General manager Chris Schutte pointed out to us that the renovation project was careful to match the paint colours on the steam and water pipes to the original tones used when the power station was in operation, and it’s this attention to detail that makes the hotel unique. I was treated to a stay in the signature honeymoon suite, which comes highly recommended for loved-up couples who are craving privacy, and offers views of the waterways of the lagoon and the Knysna Heads from a private balcony.
Breakfasts are best enjoyed in the sunny lobby overlooking the water, or in summer out on the terrace, where the gently lapping waves and the cry of seagulls are the perfect accompaniments to the mouth-watering croissants and rich coffee. The eggs benedict, my true test of the quality of a hotel in any country, was to die for.
Pop down to the spa near the reception area to make a booking with one of the hotel’s very capable therapists, if the magic of Knysna hasn’t yet worked its way into your muscles and mind. I highly recommend the full-body massage to ease away the aches and pains of big-city life.
If you’re like me, and there eventually comes a point when you crave some physical exertion to work off the dietary excesses of your holiday, take in the beauty of the lagoon and the town from the seat of a bike. If you’re feeling particularly energetic, cycle out to the Knysna Heads and eat ice cream whilst watching the waves break. Don’t forget to stop in for a refreshing smoothie at Nadine’s Corner on Leisure Island.

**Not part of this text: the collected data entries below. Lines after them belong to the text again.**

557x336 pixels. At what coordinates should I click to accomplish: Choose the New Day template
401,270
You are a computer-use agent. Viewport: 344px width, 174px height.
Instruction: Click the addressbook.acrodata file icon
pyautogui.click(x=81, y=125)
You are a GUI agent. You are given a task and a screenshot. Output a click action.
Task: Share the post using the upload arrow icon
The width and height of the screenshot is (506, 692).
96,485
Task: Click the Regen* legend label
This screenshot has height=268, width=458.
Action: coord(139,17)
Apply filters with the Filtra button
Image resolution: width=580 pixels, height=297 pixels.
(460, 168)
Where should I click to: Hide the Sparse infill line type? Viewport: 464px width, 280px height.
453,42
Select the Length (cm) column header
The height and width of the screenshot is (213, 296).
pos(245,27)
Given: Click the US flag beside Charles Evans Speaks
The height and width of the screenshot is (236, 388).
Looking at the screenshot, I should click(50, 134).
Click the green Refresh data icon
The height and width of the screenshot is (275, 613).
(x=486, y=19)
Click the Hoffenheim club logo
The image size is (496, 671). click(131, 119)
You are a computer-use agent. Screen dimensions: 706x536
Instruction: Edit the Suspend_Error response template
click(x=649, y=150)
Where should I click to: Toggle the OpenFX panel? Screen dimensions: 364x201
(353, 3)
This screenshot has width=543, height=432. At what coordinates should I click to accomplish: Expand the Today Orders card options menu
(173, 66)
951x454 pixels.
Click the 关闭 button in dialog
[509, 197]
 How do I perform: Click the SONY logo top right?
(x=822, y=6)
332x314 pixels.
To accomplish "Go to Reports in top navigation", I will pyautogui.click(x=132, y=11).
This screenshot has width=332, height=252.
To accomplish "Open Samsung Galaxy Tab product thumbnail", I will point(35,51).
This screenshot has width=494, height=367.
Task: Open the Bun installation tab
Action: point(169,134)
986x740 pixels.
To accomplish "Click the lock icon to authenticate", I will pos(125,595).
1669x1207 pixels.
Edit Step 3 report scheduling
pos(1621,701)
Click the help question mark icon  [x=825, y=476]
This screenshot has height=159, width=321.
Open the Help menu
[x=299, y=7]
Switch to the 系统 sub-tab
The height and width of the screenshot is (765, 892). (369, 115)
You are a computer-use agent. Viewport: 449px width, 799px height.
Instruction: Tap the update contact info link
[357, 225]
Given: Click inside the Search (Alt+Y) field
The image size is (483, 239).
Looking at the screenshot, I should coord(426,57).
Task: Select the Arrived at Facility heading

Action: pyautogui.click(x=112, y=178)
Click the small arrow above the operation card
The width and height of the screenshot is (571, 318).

Love the water? Then paddle around the Thesen Island waterways. There’s no better way to hunt for your next seaside holiday home than taking in the competition from the comfort of your canoe. Alternatively, step out for an invigorating walk through the ancient Knysna forest, setting of the much-beloved Dalene Matthee classic Fiela se Kind. Be sure to stop in at one of the roadside stalls on the way back to boost your sugar levels with good old-fashioned South African peppermint-crisp tart and a mug of hot boeretroos coffee. The Turbine Water Club and Adventure Centre can organise any of these activities for you and is situated conveniently right across the road from the entrance to the hotel.